— EXTRACT PROVIDED —

⟨

Though either way, you are quite right that the US has little influence on the
UK in this respect.

------
spyckie2
1-10 you memorize. 13-100 you calculate it out. 100+ you use a calculator.

11-12 is half memorized/half calculated.

I think of them as introducing you to how to calculate with larger numbers you
haven't memorized.

Some of them you know - 12 * 5? 60.

But what about 12 * 7? 10 * 7 + 14. or 12 * 5 + 12 * 2.

Dealing with 11 and 12 in the times tables gives you good practice for those
calculation tricks that you use for numbers greater than 12. It's not worth it
to memorize an additional 44 rules but it is worth it to know how to do math.

⟩

— THE PROBLEM —
Continue the forum discussion about memorizing times tables from its last sentence. The material after this point comes from a separate source.

— INFORMATION SHOWN —
⟨

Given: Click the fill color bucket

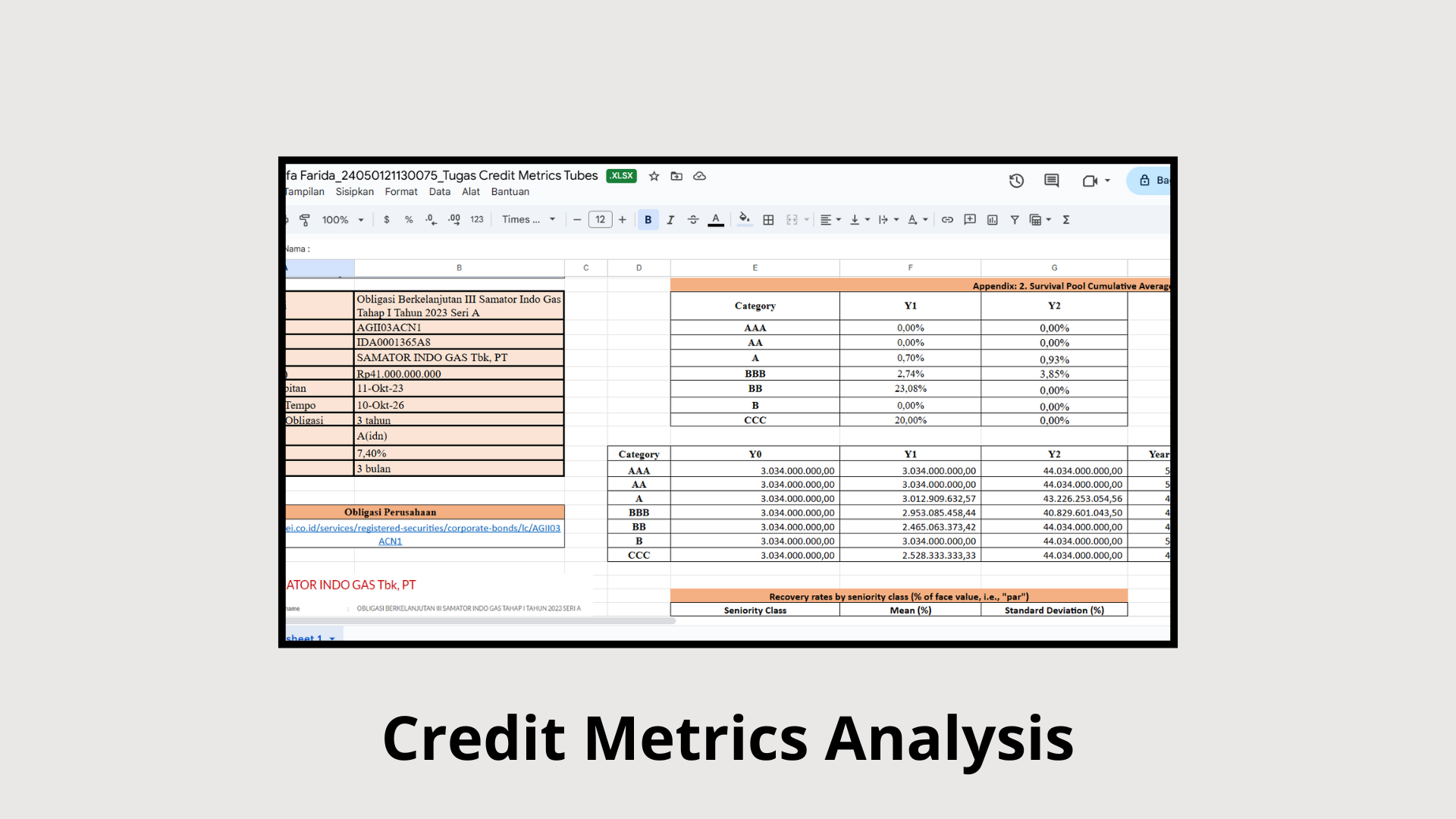Looking at the screenshot, I should click(745, 220).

⟩

— TASK RESPONSE —
------
Amorymeltzer
>Or, as Chris Carlson suggested to me, learn the near reciprocals of 100 (2 x
50 = 100, 3 x 33 = 99, 4 x 25 = 100, 5 x 20 = 100, 6 x 17 = 102, etc.), as
they come up a lot.

This is absolutely worthwhile, easy approximation of 1 or 100 divided by 6 or
8 in particular occurs regularly, and not enough people know it offhand.
Hugely helpful. After 1-10, your energy is probably better spent on cool
patterns and "tricks" within those sets (final digits of 9, division by 7,
etc.); much greater return.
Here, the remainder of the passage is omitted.